The Strange Case of Doctor Rx (1942)
Starring: Patric Knowles, Anne Gwynne, Mantan Moreland, Edmund McDonald, Shemp Howard, Samuel S. Hinds, and Lionel Atwill
Director: William Nigh
Rating: Seven of Ten Stars
A successful private detective (Knowles) puts off early retirement at the behest of both a friend in the police department (McDonald) and a high-powered attorney to mob (Hinds) whose clients are being murdered by a seemingly invisible, intangible assassin.
"The Strange Case of Doctor Rx" is a fast-paced comedy-thriller starring a solid cast of mostly under-appreciated B-movie actors who are working with a script full of snappy dialogue and an intriguing murder mystery that deepens and becomes more convoluted as the film unfolds.

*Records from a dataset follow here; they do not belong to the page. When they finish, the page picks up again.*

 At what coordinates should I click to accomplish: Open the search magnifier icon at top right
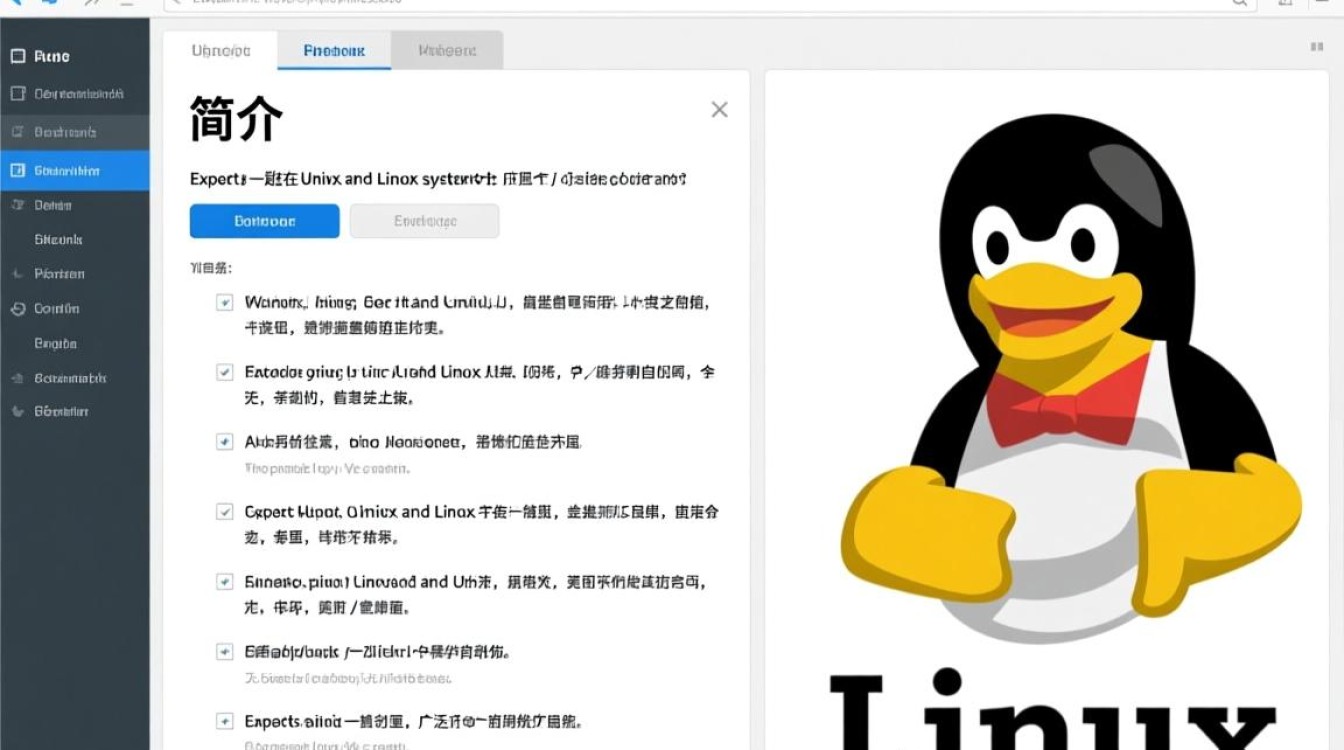coord(1238,4)

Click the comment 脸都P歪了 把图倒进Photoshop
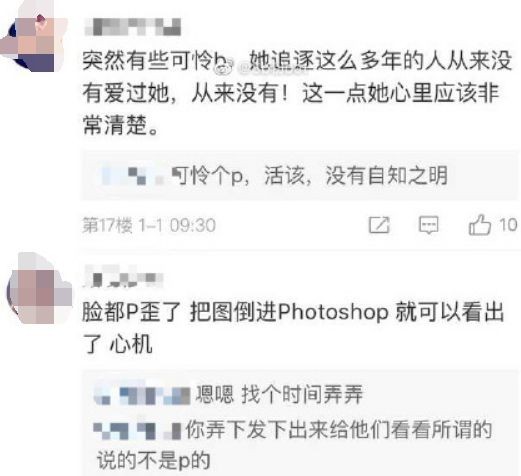click(293, 328)
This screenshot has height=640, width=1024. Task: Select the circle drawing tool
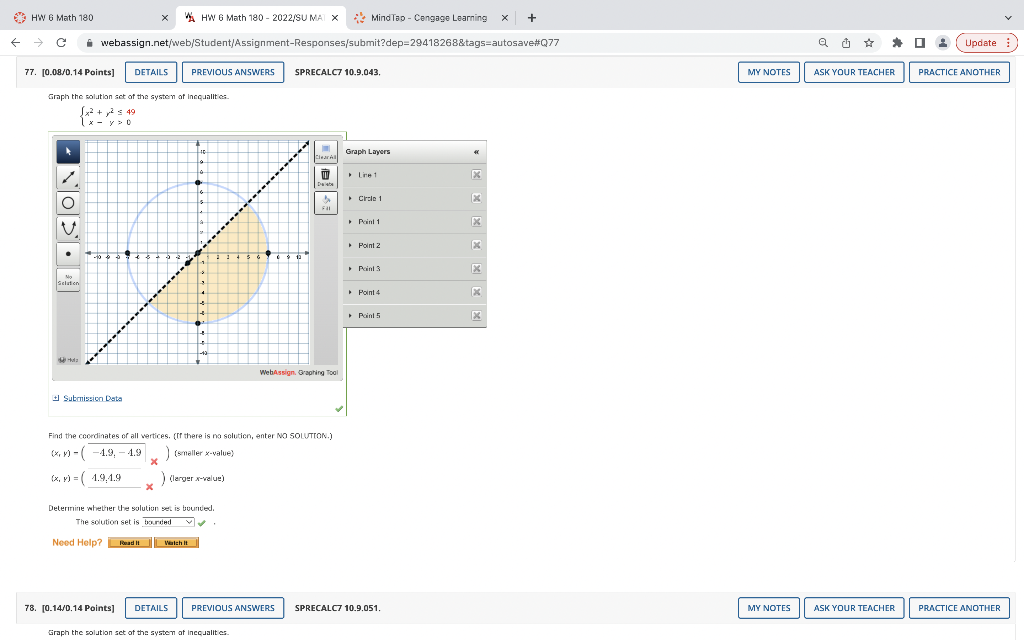click(x=68, y=203)
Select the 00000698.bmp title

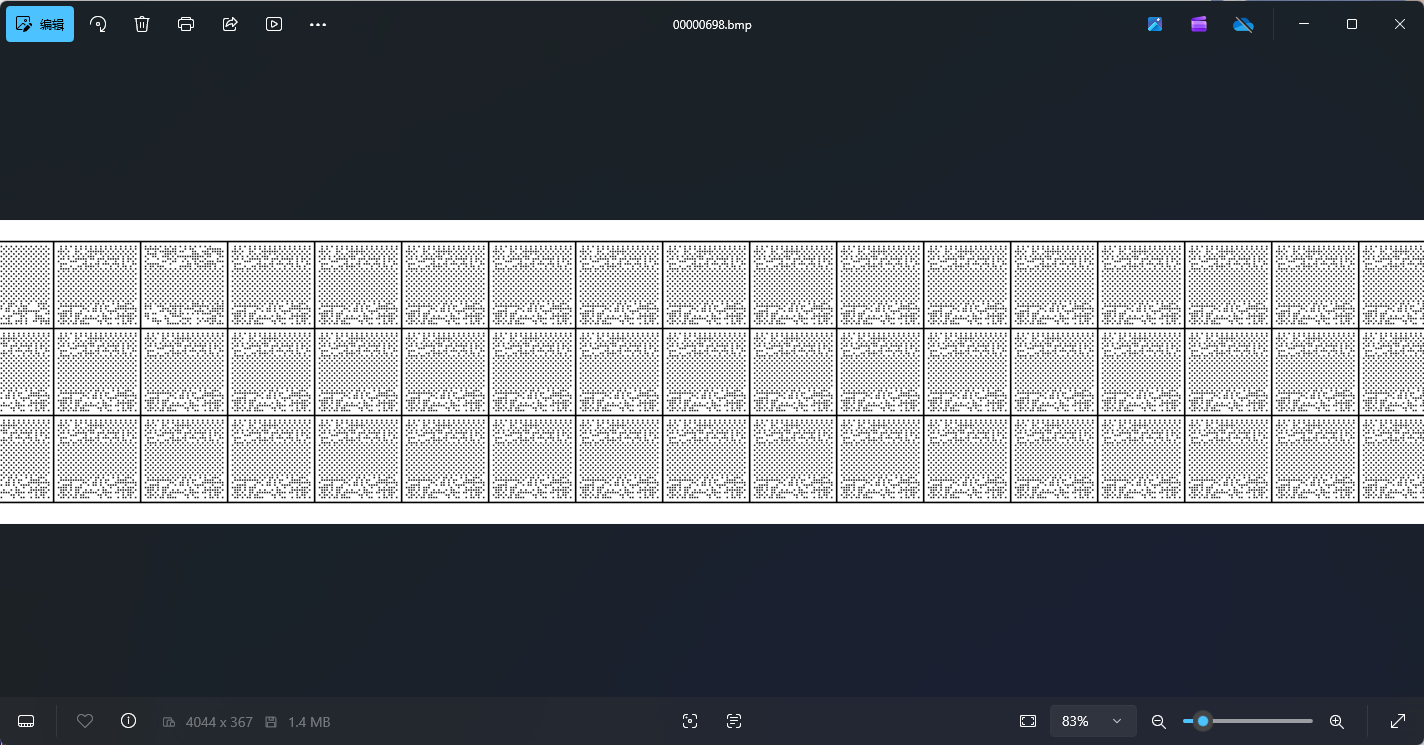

In fact, everything about this film becomes more convoluted as it unfolds.
By the time "Strange Case" came to an end, I had the amusing thought that someone had challenged writer Clarence Upton Young to include every single mystery B-movie mainstay into one script... and he accepted. As this film unfolds, we get a charming gentleman detective and his befuddled manservant; a go-to-any-lengths-to-get-the-story lady reporter; cops who are tough but not bright; a rich, possibly crooked lawyer with a possibly even more crooked wife and family; gangsters and a gun moll; a suspicious mystery man who may or may not be the killer; a mad scientist; and a guy in a gorilla suit. In the end, nothing makes a whole lot of sense--and it feels a little like Young was hard-pressed to even formulate a satisfactory resolution to the everything-but-the-kitchen-sink mess he'd created. (I was left with one major question at the end, a question that was obviously left unanswered on purpose as it gave Mantan Moreland an opportunity to give us one final, mildly disturbing laugh.

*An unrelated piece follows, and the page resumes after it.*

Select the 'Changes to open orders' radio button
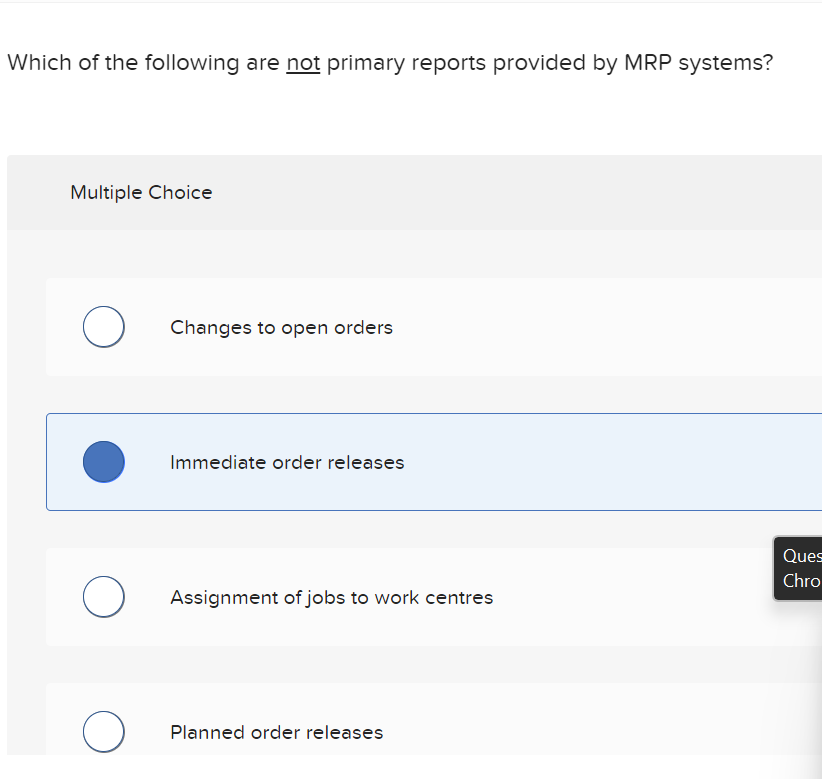pos(103,327)
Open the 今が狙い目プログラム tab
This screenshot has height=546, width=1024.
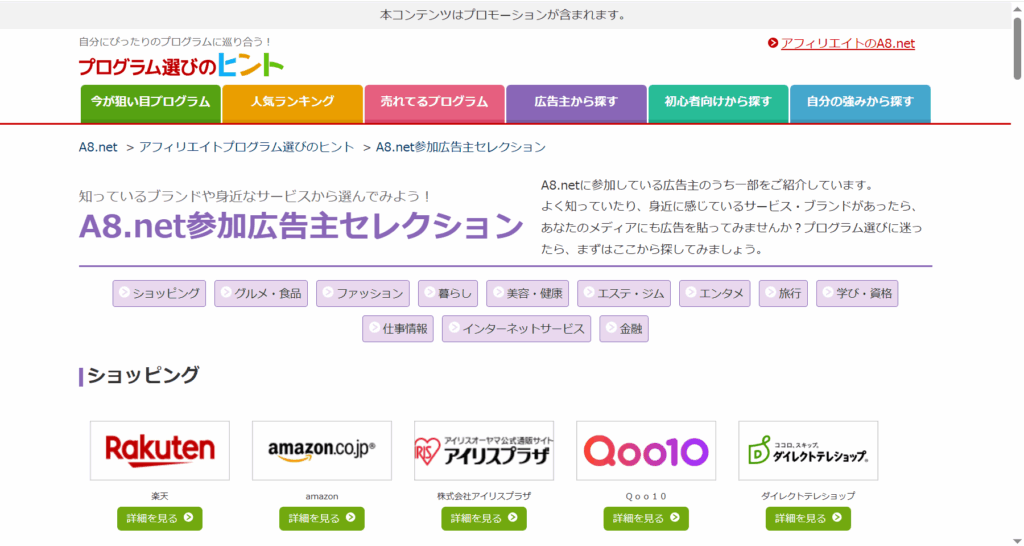click(x=150, y=102)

Speaking of Mantan Moreland, this is another one of those films where he's more of a hero than any of the other characters give him credit for; his character isn't as smart as the one he portrayed in 1941's "King of the Zombies", but he absolutely key to the main hero's success and he makes a great personal sacrifice in the process. So, Moreland is perfectly cast here, as is everyone else. Most of the players in the film are at their best, with Moreland, Anne Gwynne, and Shemp Howard (of Three Stooges fame) are particularly fun to watch, even if Gwynne's performance is undermined a bit by the disjointed manner in which her character drifts through the story. Lionel Atwill plays a small but crucial role in the film, and the presence he lends is more a result of brilliant casting than anything Atwill does on screen. (Although, given his ability to slather on the villanous attitude, perhaps the harmless air he air he has about him in the few scenes he's in is remarkable. At any rate, Atwill just being there brings with it certain expectations that help drive the story along and make it that much more entertaining.
"The Strange Case of Doctor Rx" is one of five movies included in the "Universal Cult Horror Classics" collection, despite the fact even the most creatve marketing executive or inventive critic could come with a good reason for why it should be considered a horror film. Nonetheless, it's fun flick, and it's presence is one of the many reasons why the set is worth owning if you enjoy old-time B-movies.